A hundred years ago new bus routes were opening in London every few weeks. After launching its new B type motor bus in 1910 the London General Omnibus Company (LGOC) had replaced its entire fleet of horse buses with the new petrol driven wonder in just eighteen months. The B type was the bus equivalent of Henry Ford’s Model T automobile. It was cheap, sturdy and could be mass produced very quickly. But unlike Ford’s car it was not only available in black. The B types were all red, and this has been the distinctive colour of London’s buses ever since.
With motor buses the LGOC could extend its routes into the suburbs and out into London’s country. There were soon open top buses running as far out as Windsor, St.Albans and Dorking. When very few Londoners owned a car, they suddenly had cheap and easy access to the countryside with a Sunday bus trip, sometimes on the same buses that had carried them to work in central London during the week.

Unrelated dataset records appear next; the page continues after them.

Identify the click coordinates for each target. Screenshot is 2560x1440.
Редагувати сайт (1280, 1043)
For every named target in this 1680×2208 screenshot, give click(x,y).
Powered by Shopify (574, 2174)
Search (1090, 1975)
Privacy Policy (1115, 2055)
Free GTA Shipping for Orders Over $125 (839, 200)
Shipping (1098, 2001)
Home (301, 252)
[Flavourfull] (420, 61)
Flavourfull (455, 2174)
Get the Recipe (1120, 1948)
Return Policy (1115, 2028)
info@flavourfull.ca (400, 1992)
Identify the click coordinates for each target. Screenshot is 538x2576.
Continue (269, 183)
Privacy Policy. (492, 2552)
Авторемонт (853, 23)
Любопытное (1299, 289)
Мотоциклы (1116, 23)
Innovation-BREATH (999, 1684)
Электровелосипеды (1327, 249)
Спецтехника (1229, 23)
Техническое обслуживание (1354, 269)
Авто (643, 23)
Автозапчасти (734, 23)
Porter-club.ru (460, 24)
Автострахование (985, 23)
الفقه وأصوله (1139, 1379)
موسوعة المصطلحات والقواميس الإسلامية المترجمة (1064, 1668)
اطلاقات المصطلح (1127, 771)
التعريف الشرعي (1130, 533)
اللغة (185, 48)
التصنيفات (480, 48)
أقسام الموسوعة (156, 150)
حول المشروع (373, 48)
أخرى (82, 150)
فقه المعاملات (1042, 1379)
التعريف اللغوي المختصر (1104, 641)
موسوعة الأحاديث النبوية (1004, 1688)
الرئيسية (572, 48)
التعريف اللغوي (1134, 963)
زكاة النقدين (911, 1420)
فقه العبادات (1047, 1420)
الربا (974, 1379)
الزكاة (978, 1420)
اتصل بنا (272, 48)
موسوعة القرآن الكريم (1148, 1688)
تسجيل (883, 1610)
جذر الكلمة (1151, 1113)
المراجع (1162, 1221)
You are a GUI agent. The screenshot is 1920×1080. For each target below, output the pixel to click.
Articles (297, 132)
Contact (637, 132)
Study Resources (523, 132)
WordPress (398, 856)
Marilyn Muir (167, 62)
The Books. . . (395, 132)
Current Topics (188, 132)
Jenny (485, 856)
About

Some London bus routes have hardly changed over the years. The 24, for example, was already running from Victoria to the edge of Hampstead Heath 100 years ago. It still does, and appropriately enough it was chosen as the first route to use the brilliant New Routemaster buses designed by Thomas Heatherwick when they went into service last year. So, try taking a leisurely trip to Hampstead Heath on the top deck of the latest London icon.